In trying to get them to value both the process of exploring and the connections that come from it, I realized that they might not actually see the difference between rote procedures and conceptual understanding the way I do.  After all, from a student's point of view, if she knows how to do a problem, then she understands it.  So this year I put a poster up in my room that says Little Steps / Big Ideas.  When we started using fraction operations at the beginning of the year, and we re-examined the equivalence of multiplying by 1/3 and dividing by 3, or why we can multiply just the numerator in a problem like 3 · 4/5, we were able to talk about the Big Ideas behind the Little Steps and the difference between the two.
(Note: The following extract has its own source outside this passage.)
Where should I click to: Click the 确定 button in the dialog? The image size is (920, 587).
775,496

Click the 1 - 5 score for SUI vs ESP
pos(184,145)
Area formulas are a perfect opportunity to highlight the difference between the memorized rules and the geometric principles behind them.  Once students appreciate the difference, then they can see the value of assessment items that look for evidence of understanding the Big Ideas.  Someone once told me the students know what teachers value by what they test and grade.  Is that Big Idea going to be on the test?  If you give tests, it should be.

I like to remind them of the long history of development in mathematics; that the procedures we have today weren't always obvious to even full-time mathematicians, and took a long time to evolve.  Anytime your students' explorations culminate in a procedure or a "shortcut"  that makes calculations quicker and easier, you can bring into relief the algorithm that makes the mathematics handy, and the big ideas that justify it and connect it to  the rest of the field of mathematics.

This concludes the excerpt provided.